BRUSSELS (AP) — European Union leaders were converging on Brussels Wednesday for what had been billed as a "moment of truth" Brexit summit but which now holds little promise for a breakthrough.
British Prime Minister Theresa May is set to urge her counterparts to give ground on Britain's departure from the bloc, while EU leaders hope she brings "concrete proposals" to break the deadlock.
EU Council President Donald Tusk has told May that "creative" thinking from Britain is required to avoid a hard border between EU member Ireland and the U.K's Northern Ireland, the issue that has brought divorce talks to a standstill.
Britain leaves the EU on March 29, but a deal must be sealed soon so parliaments have time to give their verdict.
May plans to accentuate the positive when she addresses the other 27 EU leaders Wednesday — before they have dinner without her — by stressing how much progress has been made in many areas. May will also have separate meetings with key figures on the border question: Tusk, European Commission President Jean-Claude Juncker and Irish Prime Minister Leo Varadkar.
Ireland's foreign minister hinted at one possible area of compromise, saying the European Union was willing to extend Britain's post-Brexit transition period, giving more time to find a permanent solution to the Irish border problem.
At present the two sides are proposing that Britain remain inside the EU single market and bound by its rules from the time it leaves the bloc in March until December 2020, to give time for new trade relations to be set up.
Many suspect that will not be enough time, which has led the EU to demand a "backstop" to ensure there are no customs posts or other controls along the currently invisible border between the U.K.'s Northern Ireland and EU member Ireland. Disagreement over the backstop has brought divorce negotiations to a standstill.
Irish Foreign Minister Simon Coveney said EU chief negotiator Michel Barnier had suggested "more time in the transition period to agree an alternative solution to a backstop."
The idea is to give the U.K. enough time to negotiation new customs arrangements so that the backstop is never likely to be used, he told the BBC.
Britain says it has not asked for an extension, but May has not yet come up with proposals for unblocking the border logjam. She is hemmed in by pro-Brexit members of her Conservative Party, who oppose any more compromises with the bloc, and by her parliamentary allies in Northern Ireland's Democratic Unionist Party, who insist a solution to the border issue can't include customs checks between Northern Ireland and the rest of the U.K.
Britain and the EU say they are hopeful of progress in the next few weeks, pushing the timeline for a deal into November, or even December, when another EU summit is scheduled.
German Chancellor Angela Merkel said Wednesday that she still believes it's possible to conclude a "good and sustainable" agreement with Britain before its departure — but stressed Germany also is preparing for the risk of a no-deal departure.
As for the future relationship with Britain, she said "it must always be clear that, although we want to avoid hardship, ultimately the difference between membership in the European Union and a partnership with the European Union as a third state must and will become clear."
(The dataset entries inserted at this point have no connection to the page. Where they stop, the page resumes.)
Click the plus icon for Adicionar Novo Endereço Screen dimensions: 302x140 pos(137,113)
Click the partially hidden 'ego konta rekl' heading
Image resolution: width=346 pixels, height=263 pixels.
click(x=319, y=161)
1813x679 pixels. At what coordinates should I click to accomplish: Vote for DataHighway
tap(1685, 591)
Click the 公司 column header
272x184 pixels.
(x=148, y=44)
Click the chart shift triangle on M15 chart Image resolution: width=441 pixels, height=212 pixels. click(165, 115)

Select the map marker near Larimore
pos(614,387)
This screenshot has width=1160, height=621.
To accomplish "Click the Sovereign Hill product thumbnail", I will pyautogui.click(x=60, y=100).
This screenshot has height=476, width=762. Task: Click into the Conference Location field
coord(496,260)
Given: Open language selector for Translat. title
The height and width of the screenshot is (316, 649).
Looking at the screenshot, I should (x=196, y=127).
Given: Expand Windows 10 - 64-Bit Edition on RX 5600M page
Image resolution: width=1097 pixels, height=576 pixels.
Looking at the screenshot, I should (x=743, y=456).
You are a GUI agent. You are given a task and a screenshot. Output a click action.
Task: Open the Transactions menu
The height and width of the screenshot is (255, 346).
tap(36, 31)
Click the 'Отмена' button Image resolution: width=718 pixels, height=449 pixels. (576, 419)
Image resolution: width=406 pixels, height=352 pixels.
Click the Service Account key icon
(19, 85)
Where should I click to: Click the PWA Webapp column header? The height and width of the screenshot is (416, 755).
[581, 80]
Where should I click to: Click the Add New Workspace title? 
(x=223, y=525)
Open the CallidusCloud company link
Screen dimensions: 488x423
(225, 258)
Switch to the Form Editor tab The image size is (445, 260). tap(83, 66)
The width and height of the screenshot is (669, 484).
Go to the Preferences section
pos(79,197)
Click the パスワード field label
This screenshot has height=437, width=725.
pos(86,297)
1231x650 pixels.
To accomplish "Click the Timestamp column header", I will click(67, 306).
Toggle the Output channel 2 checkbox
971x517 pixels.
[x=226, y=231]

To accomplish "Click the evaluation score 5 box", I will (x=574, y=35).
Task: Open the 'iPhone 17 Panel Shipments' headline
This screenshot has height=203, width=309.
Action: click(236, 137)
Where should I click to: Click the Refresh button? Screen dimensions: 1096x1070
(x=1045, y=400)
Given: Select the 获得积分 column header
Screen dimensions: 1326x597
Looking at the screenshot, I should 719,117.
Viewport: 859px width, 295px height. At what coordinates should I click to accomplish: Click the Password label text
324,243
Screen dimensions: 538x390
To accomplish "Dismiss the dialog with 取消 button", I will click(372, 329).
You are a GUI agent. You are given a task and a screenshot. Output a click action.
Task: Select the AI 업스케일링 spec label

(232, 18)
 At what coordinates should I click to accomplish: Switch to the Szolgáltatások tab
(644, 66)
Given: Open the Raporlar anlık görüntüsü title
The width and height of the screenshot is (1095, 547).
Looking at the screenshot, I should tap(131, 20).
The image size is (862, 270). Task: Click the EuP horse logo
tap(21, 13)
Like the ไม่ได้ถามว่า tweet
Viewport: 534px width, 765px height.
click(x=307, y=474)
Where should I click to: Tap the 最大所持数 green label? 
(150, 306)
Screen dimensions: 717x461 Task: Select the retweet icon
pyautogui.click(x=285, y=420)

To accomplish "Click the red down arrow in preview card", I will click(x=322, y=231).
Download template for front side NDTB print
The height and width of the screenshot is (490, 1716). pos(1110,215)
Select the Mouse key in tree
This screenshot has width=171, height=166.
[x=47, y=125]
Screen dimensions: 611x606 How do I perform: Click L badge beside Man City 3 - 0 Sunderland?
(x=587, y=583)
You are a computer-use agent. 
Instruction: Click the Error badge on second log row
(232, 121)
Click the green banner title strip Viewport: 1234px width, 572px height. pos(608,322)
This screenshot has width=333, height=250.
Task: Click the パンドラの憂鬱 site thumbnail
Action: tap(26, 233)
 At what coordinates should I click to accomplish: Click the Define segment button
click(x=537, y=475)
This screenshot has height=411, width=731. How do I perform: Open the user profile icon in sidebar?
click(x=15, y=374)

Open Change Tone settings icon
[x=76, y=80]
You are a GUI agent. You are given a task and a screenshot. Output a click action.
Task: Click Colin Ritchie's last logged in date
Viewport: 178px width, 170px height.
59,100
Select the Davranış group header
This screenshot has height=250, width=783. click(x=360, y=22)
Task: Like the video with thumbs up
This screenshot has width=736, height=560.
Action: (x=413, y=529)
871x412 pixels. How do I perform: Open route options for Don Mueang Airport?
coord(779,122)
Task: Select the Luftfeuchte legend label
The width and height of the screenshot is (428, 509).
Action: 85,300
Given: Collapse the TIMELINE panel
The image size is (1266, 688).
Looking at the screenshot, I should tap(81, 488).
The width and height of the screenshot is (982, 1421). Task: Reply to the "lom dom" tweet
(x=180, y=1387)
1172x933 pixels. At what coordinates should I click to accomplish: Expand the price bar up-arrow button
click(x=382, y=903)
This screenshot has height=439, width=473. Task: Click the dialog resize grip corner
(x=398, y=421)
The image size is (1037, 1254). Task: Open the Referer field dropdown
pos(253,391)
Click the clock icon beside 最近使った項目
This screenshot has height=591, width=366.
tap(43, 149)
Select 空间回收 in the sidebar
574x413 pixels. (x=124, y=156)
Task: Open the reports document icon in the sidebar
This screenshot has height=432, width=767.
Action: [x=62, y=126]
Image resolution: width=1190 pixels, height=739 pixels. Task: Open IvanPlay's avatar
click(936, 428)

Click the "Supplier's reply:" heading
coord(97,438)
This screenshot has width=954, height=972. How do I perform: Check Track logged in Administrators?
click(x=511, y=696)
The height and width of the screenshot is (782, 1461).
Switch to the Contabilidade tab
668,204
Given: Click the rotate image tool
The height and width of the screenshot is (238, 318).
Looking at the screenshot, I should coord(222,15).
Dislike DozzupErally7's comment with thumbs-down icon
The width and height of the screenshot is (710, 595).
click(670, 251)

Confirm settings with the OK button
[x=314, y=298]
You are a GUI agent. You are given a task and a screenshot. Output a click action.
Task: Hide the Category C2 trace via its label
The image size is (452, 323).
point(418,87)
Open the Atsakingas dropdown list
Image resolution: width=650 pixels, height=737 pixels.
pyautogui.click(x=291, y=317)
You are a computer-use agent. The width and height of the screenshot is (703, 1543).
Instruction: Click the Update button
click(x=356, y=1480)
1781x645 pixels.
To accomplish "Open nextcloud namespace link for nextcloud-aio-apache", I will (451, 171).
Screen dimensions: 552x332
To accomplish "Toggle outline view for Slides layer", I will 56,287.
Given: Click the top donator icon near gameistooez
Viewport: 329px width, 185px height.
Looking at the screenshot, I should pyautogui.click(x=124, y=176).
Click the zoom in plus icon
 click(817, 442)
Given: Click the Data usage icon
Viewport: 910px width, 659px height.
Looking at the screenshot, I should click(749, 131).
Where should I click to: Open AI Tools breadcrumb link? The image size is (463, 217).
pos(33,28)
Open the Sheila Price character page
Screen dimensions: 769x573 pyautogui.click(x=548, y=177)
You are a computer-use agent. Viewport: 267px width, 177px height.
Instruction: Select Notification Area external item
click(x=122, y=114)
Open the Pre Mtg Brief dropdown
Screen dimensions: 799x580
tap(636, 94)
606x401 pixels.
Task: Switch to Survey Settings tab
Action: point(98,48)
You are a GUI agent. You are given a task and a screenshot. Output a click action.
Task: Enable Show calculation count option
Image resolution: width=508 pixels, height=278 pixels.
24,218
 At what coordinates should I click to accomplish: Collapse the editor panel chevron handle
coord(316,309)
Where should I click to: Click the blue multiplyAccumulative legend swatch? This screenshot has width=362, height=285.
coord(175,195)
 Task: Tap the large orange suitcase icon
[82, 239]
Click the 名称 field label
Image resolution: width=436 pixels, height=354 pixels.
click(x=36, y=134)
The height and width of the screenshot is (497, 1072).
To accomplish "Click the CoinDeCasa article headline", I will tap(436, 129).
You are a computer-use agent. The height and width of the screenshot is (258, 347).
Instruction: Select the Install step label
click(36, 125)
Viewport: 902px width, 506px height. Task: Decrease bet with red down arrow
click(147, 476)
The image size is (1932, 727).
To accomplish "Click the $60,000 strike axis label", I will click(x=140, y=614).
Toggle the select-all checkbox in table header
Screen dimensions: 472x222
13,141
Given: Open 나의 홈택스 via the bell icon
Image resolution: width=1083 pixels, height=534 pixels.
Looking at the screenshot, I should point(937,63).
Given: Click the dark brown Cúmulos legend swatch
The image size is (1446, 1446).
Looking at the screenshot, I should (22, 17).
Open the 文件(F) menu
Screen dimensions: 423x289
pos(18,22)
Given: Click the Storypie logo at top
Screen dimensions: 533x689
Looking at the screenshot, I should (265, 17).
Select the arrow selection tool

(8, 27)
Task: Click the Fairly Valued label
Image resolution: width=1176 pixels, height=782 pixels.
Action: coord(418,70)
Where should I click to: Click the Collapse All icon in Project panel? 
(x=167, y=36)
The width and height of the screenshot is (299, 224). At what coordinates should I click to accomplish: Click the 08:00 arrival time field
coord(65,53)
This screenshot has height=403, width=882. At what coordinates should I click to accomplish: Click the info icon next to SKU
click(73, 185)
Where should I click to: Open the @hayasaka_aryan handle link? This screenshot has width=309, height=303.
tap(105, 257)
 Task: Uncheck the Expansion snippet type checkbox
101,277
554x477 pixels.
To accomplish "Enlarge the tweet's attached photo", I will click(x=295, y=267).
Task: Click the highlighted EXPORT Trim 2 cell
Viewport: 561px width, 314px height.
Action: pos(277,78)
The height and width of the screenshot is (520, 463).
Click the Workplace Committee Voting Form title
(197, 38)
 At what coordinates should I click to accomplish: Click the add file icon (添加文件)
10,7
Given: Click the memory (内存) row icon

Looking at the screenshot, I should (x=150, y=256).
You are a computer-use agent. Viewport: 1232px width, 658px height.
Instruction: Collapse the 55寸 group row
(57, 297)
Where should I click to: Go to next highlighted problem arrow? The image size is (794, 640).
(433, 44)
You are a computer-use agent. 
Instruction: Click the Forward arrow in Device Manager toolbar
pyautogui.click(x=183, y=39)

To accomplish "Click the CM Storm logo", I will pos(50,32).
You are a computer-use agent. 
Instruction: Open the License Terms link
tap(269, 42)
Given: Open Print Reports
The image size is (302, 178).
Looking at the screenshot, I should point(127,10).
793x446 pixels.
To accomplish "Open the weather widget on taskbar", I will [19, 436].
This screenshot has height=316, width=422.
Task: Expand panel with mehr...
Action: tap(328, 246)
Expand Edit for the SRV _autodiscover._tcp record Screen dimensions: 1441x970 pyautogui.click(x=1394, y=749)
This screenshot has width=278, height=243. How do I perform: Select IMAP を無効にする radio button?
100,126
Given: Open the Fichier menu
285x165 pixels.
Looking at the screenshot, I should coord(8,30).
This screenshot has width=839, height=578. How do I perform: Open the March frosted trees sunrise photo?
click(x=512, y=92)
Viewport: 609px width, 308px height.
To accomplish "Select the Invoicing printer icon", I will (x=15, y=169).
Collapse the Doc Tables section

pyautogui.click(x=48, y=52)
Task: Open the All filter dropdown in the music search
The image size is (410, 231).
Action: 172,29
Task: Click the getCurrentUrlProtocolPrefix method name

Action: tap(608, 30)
Meanwhile, the top EU trade official played down the importance of a U.S. announcement that it will pursue a trade deal with Britain, noting London cannot negotiate such pacts until it leaves the bloc.
The U.S. administration has notified Congress that it will seek trade pacts with the EU, Japan and Britain. President Donald Trump has long said he wants a deal with Britain, even as it negotiates a messy EU exit.
EU Trade Commissioner Cecilia Malmstrom noted Wednesday that "the U.K. cannot negotiate any trade agreement as long as they are a member of the European Union."
Malmstrom said the Europeans "see this merely as preparations being made by the U.S. to negotiate with them and others."
British opponents of Brexit say the U.K. won't be able to strike a trade deal with the U.S. unless it weakens its current EU-level protections on workers rights, animal welfare and environmental protection.
Geir Moulson in Berlin contributed to this story.